Conflict is inevitable in any relationship, and marriage is no exception, but it’s how you navigate it that makes all the difference.
Assuming positive intent when your partner does something you perceive as hurtful can help avoid unnecessary fights. For example, you may be upset that your partner left a mess in the kitchen even though you’ve asked your spouse multiple times to clean the dishes before leaving for work. Then you remember your partner has a big presentation and may have needed to rush off to the office to finish preparing for it.
“In this instance, it appears at face value that your partner was being disrespectful, inconsiderate, or forgetful, but perhaps they were just dealing with their own stressors, anxieties, or limitations in that moment,” shares Cope.

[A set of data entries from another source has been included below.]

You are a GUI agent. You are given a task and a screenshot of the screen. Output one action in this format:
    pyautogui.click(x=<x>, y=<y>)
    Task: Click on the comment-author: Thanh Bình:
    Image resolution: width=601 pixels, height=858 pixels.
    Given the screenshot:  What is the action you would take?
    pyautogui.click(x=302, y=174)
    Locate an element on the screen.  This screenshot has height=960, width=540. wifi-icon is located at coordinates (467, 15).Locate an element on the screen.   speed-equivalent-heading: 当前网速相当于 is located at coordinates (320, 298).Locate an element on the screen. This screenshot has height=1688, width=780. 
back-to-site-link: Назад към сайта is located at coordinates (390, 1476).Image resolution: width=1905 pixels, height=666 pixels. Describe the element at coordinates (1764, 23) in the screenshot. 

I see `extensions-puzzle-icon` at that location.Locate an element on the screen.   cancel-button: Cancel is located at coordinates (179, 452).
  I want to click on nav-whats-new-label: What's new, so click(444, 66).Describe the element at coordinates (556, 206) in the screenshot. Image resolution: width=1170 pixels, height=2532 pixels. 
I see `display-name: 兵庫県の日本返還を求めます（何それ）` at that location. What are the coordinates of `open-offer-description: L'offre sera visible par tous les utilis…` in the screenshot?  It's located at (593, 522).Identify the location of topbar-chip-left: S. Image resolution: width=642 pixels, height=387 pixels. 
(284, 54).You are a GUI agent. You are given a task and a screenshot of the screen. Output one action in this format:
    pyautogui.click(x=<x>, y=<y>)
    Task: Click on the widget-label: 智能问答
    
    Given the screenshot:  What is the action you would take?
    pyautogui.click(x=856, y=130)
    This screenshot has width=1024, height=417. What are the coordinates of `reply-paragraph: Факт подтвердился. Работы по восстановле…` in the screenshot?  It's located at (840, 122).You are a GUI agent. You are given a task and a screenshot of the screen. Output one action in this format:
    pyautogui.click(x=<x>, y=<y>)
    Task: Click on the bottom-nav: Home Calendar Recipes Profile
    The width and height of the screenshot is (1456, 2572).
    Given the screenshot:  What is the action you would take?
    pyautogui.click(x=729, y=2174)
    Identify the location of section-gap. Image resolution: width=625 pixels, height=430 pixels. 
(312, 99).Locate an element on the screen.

If you feel yourself getting frustrated, Cope recommends taking a 20- to 45-minute time-out in separate rooms and then coming back once you’re both calmer and have had time to reflect on what you really want to say. Once there, she suggests using “I statements” to get your point across without blaming your partner.
In the above example about your partner and the disorderly kitchen, you may be tempted to shout: “You always leave the kitchen a mess, and you don’t care at all about my feelings!” Instead, Cope says, you could say: “I want to talk to you about something important if you have a minute. I am noticing myself feeling really stressed and overwhelmed when the kitchen is a mess because I only have a short period of time to make my breakfast in the morning before getting to work as well. When the kitchen is left a mess it sometimes causes me to be late for work.”
If you’ve been married for any significant amount of time, it’s safe to say you and your partner aren’t the same people you were on your wedding day (for better or worse, pun intended).
“It’s important to support your partner in their evolution of becoming the next version of themselves and offer them both space and emphatic encouragement of their personal journey,” says Cope. “The more supportive you are of your partner in their discovery of themselves, the more excited they will be to continue their life journey with you as a key character in their life story.”